*** Opening of Source text ***

Green bean casserole is one of America’s favorite vegetable dishes and it’s easy to see why. It’s simple-to-make, delicious, and nostalgic. It’s an umami bomb of a dish that was invented long before the word umami came to the English language and stood the test of time and food trends.

If you’ve never had green bean casserole before, or only bad versions, you’re probably thinking of some kind of mushy overcooked retro jet-age concoction, but it’s actually amazing. The simple combination of cream of mushroom soup, soy sauce (a must!), french fried onions, and squeaky green beans can’t be beat. It tastes like the lovechild of sausage gravy, mushroom soup, and bright, sweet, and crunchy green beans. For me, it’s better than gravy.

In its original form it’s also a pretty processed dish that we can definitely improve on. This version is so much more mushroom-y, so much more flavorful, and still only about 10 minutes of extra work. This newly updated recipe has been carefully refined: every piece of this recipe is just what you need and nothing you don’t, enhanced with the combined umami powers of caramelized onions, double the mushrooms, soy sauce, fish sauce, and parmigiano-reggiano cheese. I think you’ll agree it tastes way better than condensed soup and canned green beans.

green bean casserole | www.iamafoodblog.com

Who invented green bean casserole?

Dorcas Reilly–who was a recipe developer for Campbell’s–invented green bean casserole back in 1955 in what was probably one of the first examples of #sponcon. She wanted it to be a few simple and affordable ingredients and as little prep as possible while still tasting amazing (and using at least one Campbell’s product). She did an absolutely iconic job: it’s been an American favorite ever since, which is even crazier when you realize it’s basically vegetarian.

How to make green bean casserole

Green bean casserole is super easy to make. No matter what version or recipe, the process is the same:

  1. Prepare your mushroom soup, add fried onions and soy sauce.
  2. Blanch your fresh green beans (or open your can of green beans, you monster).
  3. Assemble and bake until bubbling and toasty.
  4. Top with fried onions and bake a little longer until onions are warmed and extra crispy.
  5. Eat!

Green bean casserole is perfect for 2020

This is a weird year and just about everyone knows that this Thanksgiving won’t be a  normal thanksgiving with lots of friends and family. Some people may be celebrating on their own, or with just one other person. But while you can’t make a mini turkey (yes you can!) or a single mashed potato (maybe?), you can definitely scale this recipe down to make it for 1. It also adds a tiny bit of the feel-good nostalgia and normalcy we probably need this year.

*** Close of Source text ***
*** Opening of Extracted information ***

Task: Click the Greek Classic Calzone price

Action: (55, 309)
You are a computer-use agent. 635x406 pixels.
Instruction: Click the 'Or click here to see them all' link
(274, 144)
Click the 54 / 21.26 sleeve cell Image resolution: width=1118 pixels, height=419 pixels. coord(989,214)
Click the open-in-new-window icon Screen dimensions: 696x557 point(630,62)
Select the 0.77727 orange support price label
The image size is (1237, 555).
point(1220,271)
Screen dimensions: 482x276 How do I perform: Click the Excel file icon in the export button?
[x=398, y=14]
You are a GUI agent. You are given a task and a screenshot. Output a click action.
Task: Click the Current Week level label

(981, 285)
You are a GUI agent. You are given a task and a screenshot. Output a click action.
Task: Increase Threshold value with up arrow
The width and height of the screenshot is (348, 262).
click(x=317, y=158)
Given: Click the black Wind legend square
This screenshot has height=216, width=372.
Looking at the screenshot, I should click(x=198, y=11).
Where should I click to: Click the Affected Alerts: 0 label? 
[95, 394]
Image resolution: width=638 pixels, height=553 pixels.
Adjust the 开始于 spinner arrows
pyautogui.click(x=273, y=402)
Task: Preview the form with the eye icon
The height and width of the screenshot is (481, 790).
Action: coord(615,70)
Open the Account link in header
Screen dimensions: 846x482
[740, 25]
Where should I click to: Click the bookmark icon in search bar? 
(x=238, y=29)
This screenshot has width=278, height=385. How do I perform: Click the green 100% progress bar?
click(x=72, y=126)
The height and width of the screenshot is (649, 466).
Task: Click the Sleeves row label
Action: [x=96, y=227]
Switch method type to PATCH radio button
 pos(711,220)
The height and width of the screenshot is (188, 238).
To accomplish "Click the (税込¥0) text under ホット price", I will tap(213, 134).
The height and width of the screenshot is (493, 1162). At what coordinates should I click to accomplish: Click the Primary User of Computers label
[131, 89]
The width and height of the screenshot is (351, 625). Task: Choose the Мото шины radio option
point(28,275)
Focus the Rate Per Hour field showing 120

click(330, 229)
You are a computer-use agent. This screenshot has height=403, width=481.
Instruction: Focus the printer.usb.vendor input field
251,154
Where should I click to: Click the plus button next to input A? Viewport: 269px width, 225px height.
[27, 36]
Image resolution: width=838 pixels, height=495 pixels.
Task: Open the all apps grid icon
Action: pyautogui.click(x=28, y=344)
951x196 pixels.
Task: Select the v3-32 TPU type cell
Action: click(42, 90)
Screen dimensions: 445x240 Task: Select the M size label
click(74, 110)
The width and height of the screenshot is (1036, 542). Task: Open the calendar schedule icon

*** Close of Extracted information ***

= Questions =
[1] Answer these questions using the green bean casserole article:
(a) Who invented green bean casserole, and in what year?
(b) Which ingredient does the article mark as "a must!"?
(c) According to the numbered steps, what goes on top before the final bit of baking?
[2] Translate this sentence from the green bean casserole article into Spanish: "Green bean casserole is super easy to make."
[3] Duplicate the part of the green bean casserole article starting with "Who invented green" and going on through "bubbling and toasty.".

= Responses to the exercise =
[1]
(a) Dorcas Reilly, a recipe developer for Campbell's, invented it in 1955.
(b) Soy sauce.
(c) Fried onions.

[2] La cazuela de judías verdes es superfácil de preparar.

[3]
Who invented green bean casserole?

Dorcas Reilly–who was a recipe developer for Campbell’s–invented green bean casserole back in 1955 in what was probably one of the first examples of #sponcon. She wanted it to be a few simple and affordable ingredients and as little prep as possible while still tasting amazing (and using at least one Campbell’s product). She did an absolutely iconic job: it’s been an American favorite ever since, which is even crazier when you realize it’s basically vegetarian.

How to make green bean casserole

Green bean casserole is super easy to make. No matter what version or recipe, the process is the same:

  1. Prepare your mushroom soup, add fried onions and soy sauce.
  2. Blanch your fresh green beans (or open your can of green beans, you monster).
  3. Assemble and bake until bubbling and toasty.